BEGIN Records to use

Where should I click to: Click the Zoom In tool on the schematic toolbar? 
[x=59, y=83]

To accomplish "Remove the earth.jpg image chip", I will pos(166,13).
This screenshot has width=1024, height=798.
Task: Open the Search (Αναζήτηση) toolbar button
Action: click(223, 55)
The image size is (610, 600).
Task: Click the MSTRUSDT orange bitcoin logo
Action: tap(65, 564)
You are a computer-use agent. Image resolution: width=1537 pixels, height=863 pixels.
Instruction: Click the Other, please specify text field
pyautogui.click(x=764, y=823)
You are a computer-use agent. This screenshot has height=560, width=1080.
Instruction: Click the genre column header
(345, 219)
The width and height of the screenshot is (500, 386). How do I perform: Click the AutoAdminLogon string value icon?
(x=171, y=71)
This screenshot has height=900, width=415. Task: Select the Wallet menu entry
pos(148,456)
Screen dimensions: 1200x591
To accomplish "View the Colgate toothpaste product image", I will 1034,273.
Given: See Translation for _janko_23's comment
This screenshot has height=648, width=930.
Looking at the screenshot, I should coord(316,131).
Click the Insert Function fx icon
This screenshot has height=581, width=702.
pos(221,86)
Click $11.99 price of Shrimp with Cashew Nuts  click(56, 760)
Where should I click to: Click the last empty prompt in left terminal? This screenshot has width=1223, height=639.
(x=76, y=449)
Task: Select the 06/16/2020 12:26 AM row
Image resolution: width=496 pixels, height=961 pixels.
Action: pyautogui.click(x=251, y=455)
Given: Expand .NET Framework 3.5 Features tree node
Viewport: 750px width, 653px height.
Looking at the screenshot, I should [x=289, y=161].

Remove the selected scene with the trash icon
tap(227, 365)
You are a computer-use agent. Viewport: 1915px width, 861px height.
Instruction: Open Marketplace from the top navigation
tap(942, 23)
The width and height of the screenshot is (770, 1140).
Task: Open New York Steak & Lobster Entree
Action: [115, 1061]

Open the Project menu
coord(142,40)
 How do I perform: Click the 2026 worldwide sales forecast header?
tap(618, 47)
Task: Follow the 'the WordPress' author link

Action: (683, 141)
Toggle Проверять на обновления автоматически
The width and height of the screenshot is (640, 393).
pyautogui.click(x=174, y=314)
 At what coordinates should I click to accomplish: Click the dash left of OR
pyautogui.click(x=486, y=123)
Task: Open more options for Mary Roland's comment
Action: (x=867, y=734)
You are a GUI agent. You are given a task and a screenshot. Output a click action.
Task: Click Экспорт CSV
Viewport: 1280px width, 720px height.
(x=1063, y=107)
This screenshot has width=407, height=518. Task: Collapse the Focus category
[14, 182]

END Records to use

**Instructions for the task**
Go through the data and copy every line that includes "computer".

**Output below**
You are a computer-use agent. Image resolution: width=1537 pixels, height=863 pixels.
You are a computer-use agent. This screenshot has height=560, width=1080.
You are a computer-use agent. Viewport: 1915px width, 861px height.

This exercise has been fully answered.